Associate Professor Travis Johnson
Group leaderCell signalling, rare metabolic disease, and preclinical therapeutic discovery
Associate Professor Travis Johnson is a geneticist and cell and developmental biologist whose research seeks to understand the molecular basis of rare inherited metabolic diseases and translate these discoveries into new therapies. After completing his PhD in Genetics at Monash University in 2010, he established an internationally recognised research program investigating how cell signalling and protein trafficking regulate development and disease. His laboratory now combines functional genomics, developmental biology, metabolism and physiology to uncover disease mechanisms and develop precision nutrition and drug repurposing therapies for childhood dementias, inherited metabolic disorders, and other severe genetic conditions that impact children.

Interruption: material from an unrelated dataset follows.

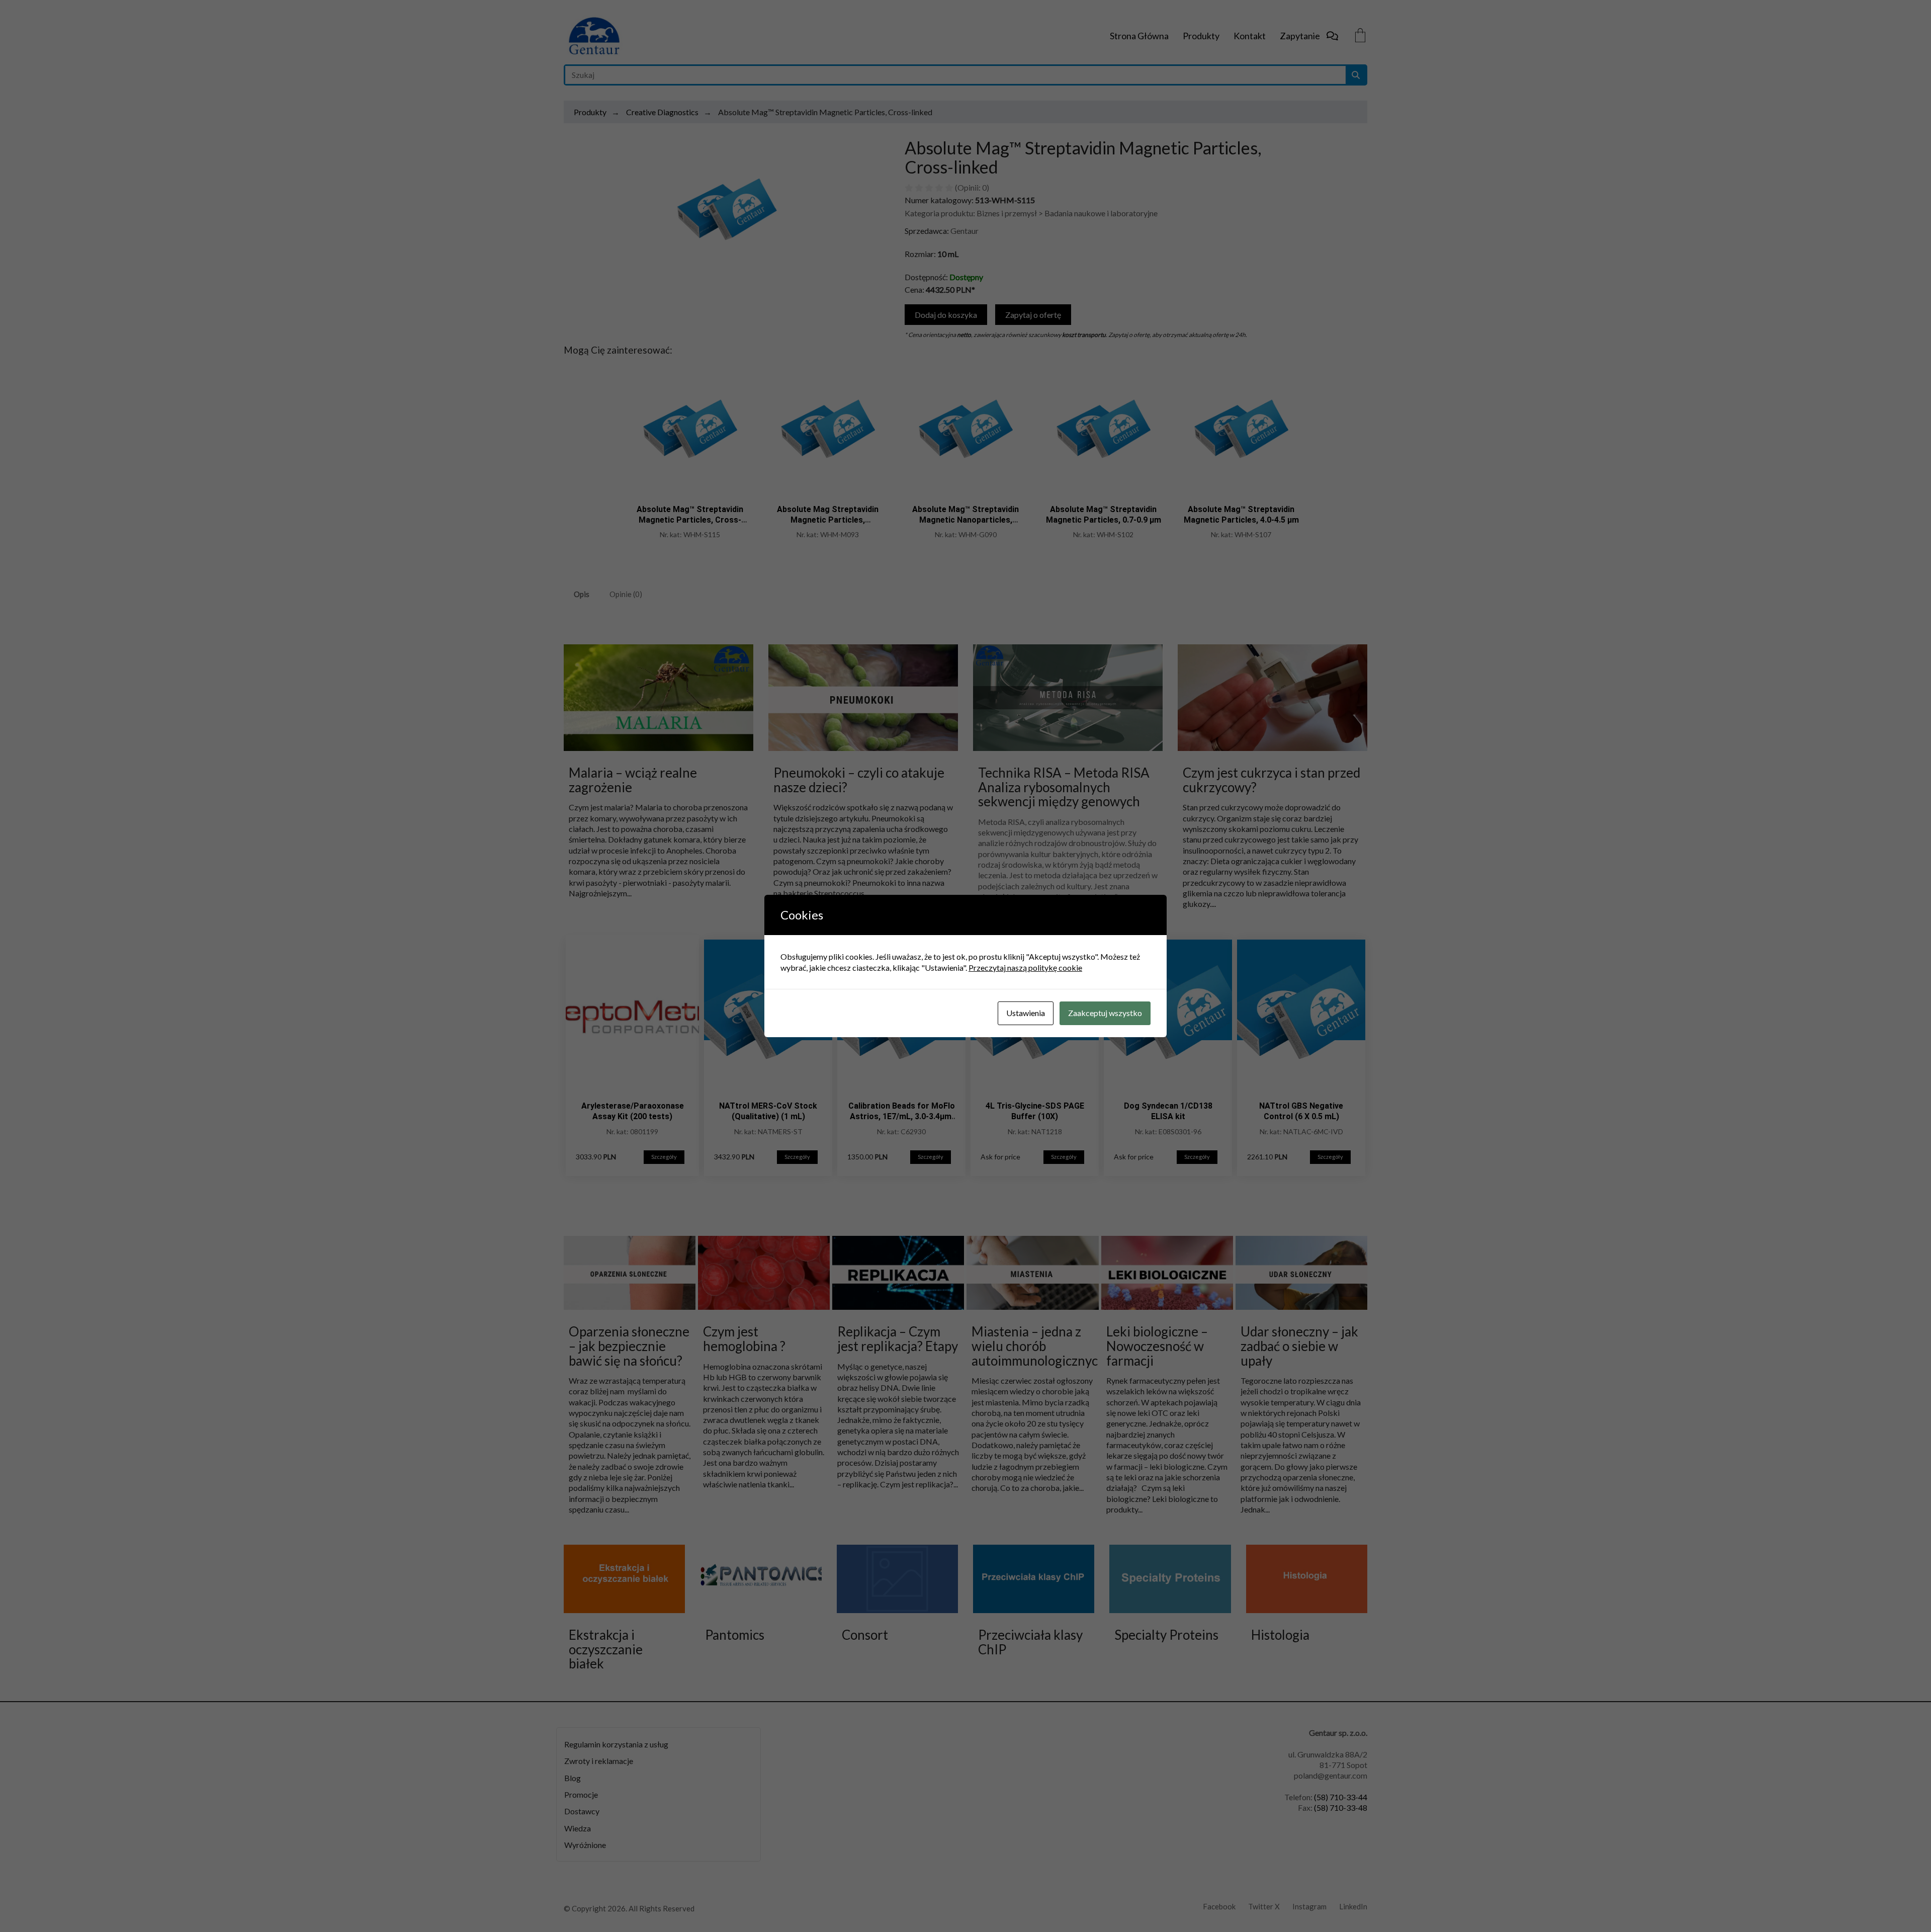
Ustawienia (1025, 1013)
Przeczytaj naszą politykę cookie (1025, 967)
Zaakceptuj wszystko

Travis leads the Cell Signalling and Rare Metabolic Disorders Group at La Trobe University and has held prestigious ARC DECRA and Future Fellowships. His research integrates multiple model organisms, including fruit flies, zebrafish, and mice, with high-throughput compound and dietary screening, AI-assisted phenotypic analysis and innovative experimental technologies to rapidly move from gene discovery to preclinical therapeutic candidates. He is passionate about building new research tools and collaborative pipelines that accelerate rare disease research and bring practical treatment opportunities closer to patients and their families.